After closing out 2015 trading in and around $1.50 the share price was cut in half early in 2016 as the the company announced that it was going to zoom its focus in on its cancer immunotherapy pipeline. That drop however started reversing in February and by June shares had climbed over $2 per.

Then the bad news hit.  The Independent Data Monitoring Committee (IDMC) conducting an analysis of Galena's Phase III clinical trial for NeuVax™ recommended that the trial be stopped due to futility.   
I'm not going to go into detail about the PRESENT clinical trial because I don't have the requisite background and there's plenty of information out there already providing a more in depth look. All I will add is that it appears that the drug arm of the event based trial did not significantly outperform the placebo arm.  One aspect that is interesting however is the wording used by the IDMC which is disclosed in the company's 8k of  June 27th 2016:

At this time the DMC recommends that the study be stopped for futility unless it is determined that there has been a systematic reversal in the study drug treatments in the two arms, in which case the IDMC should reevaluate the clinical evidence. 

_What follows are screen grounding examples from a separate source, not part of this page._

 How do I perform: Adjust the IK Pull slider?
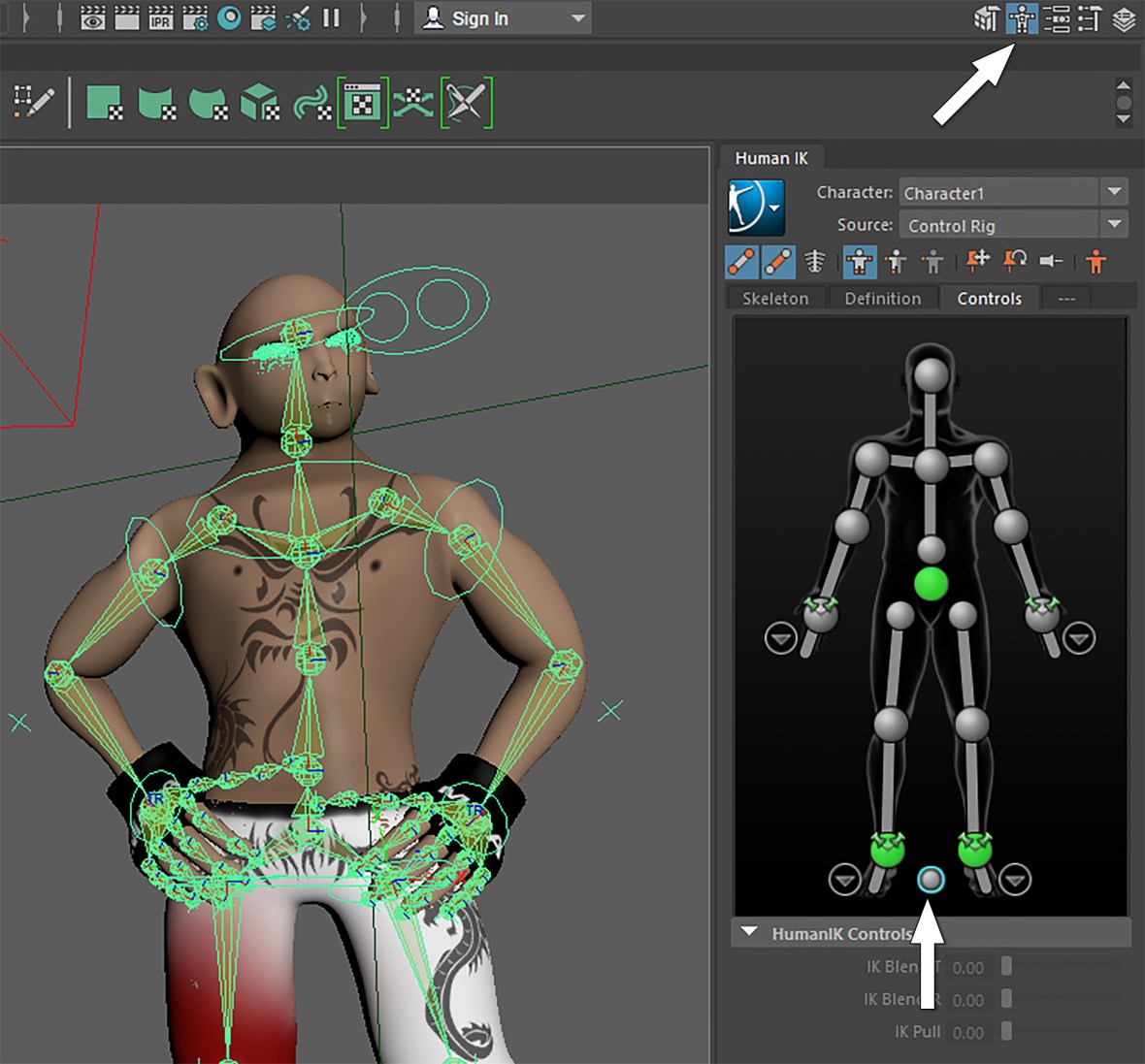coord(1006,1032)

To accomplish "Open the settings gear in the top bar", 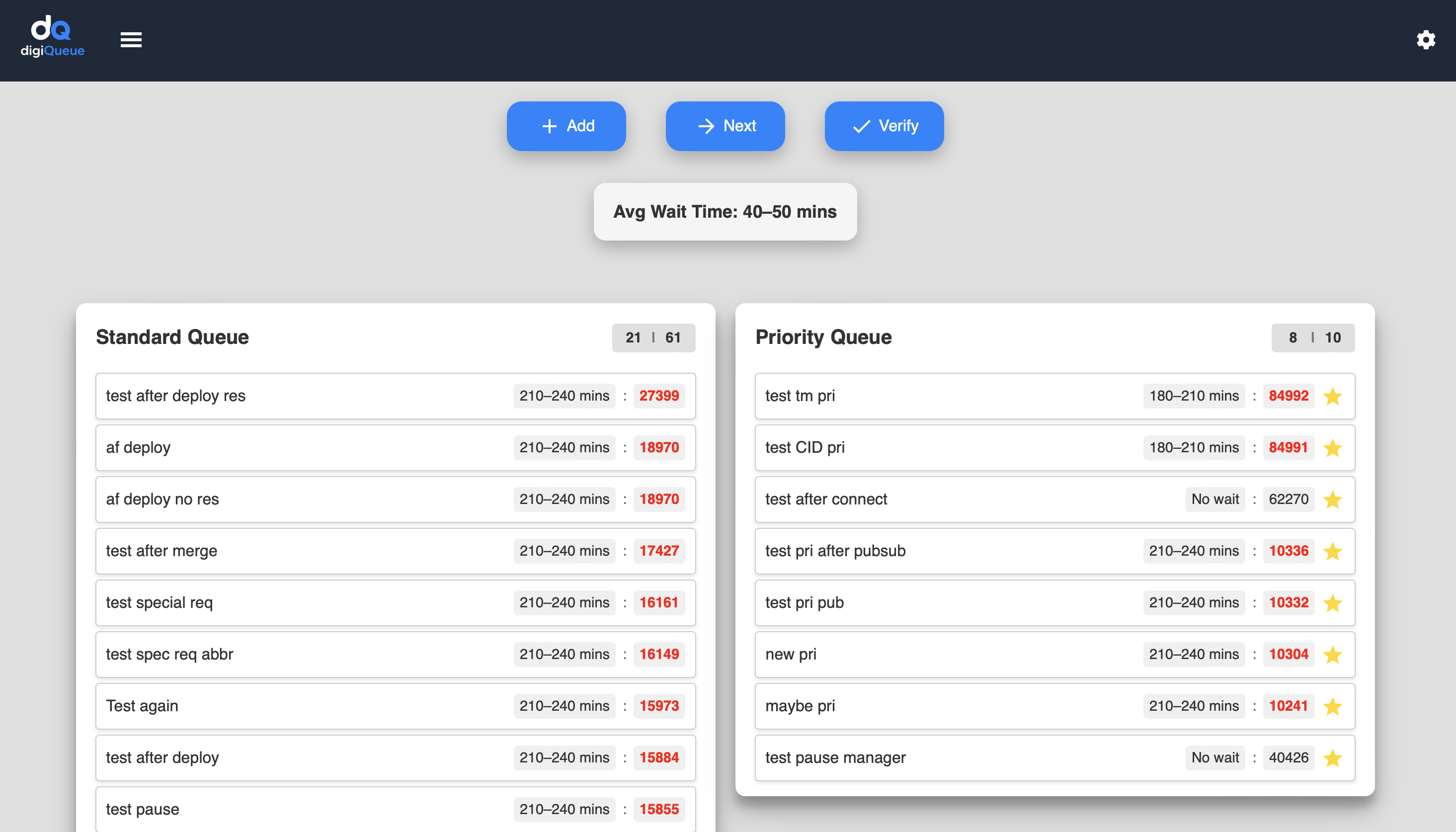I will coord(1425,39).
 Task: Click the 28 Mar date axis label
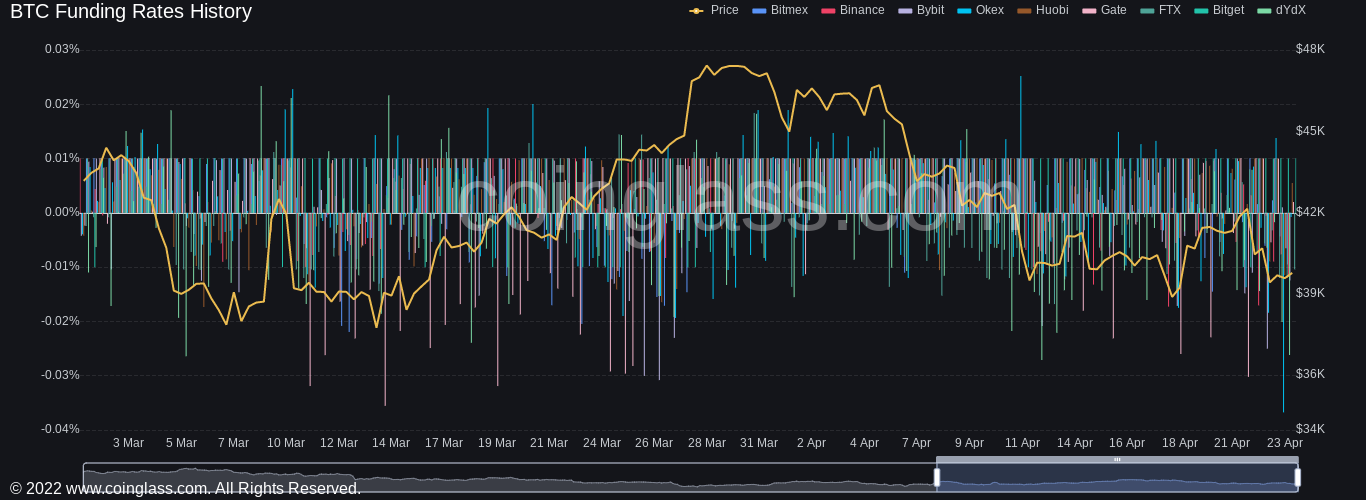pyautogui.click(x=707, y=443)
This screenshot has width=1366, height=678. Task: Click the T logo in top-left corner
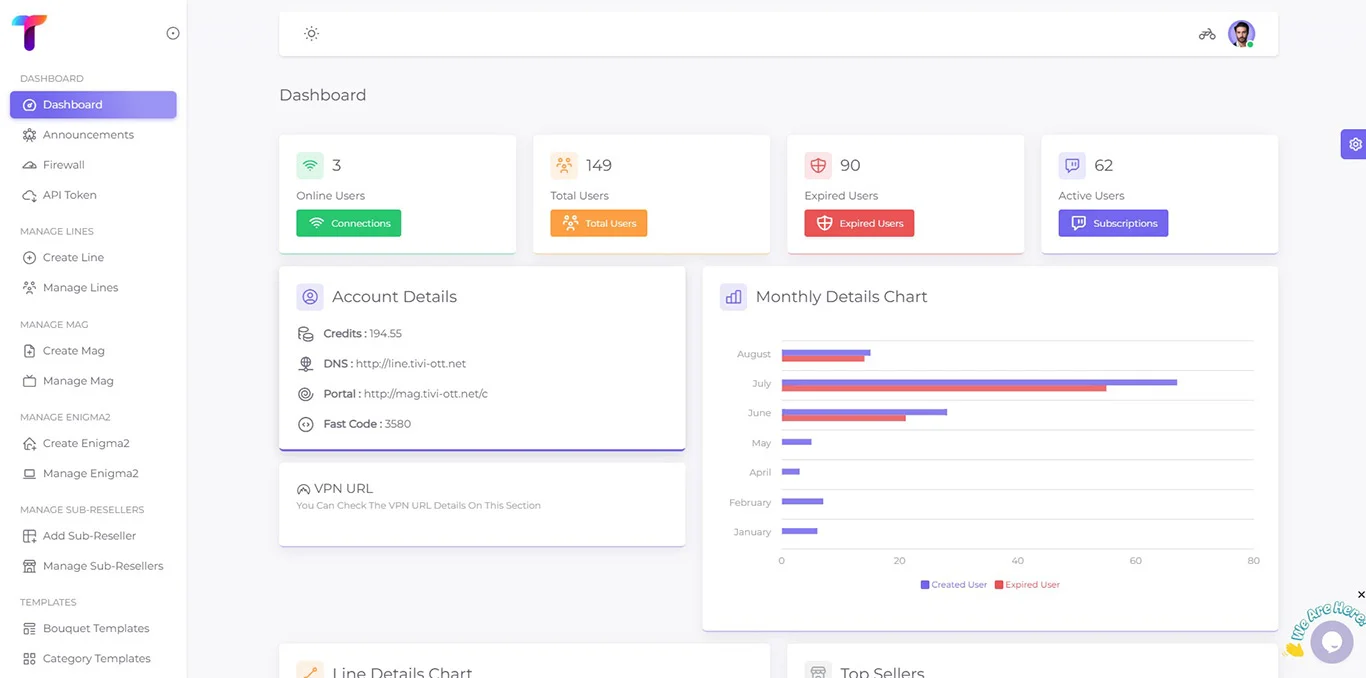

The IDMC recommends that this be investigated as quickly as possible and, in the meantime, that this information be disclosed only to any individual(s) with a need to know about the procedures used to clarify the current situation. Finally, the DMC requests that Galena Biopharma inform the IDMC members of the outcome of this investigation and any decision with respect to discontinuation of the clinical trial as soon as possible. 

I don't want to read too much into the verbiage used, but it appears to me there is some "wiggle room" and that perhaps PRESENT could be re-started.  However I consider that to be a faint hope and something that shareholders might cling onto even though it appears to me as likely unrealistic.

Sometimes companies do bounce back from failure
Besides, there are other ways a company can recover from a so called "black swan" event.  Look at Ziopharm, a company some suggest I love to hate.  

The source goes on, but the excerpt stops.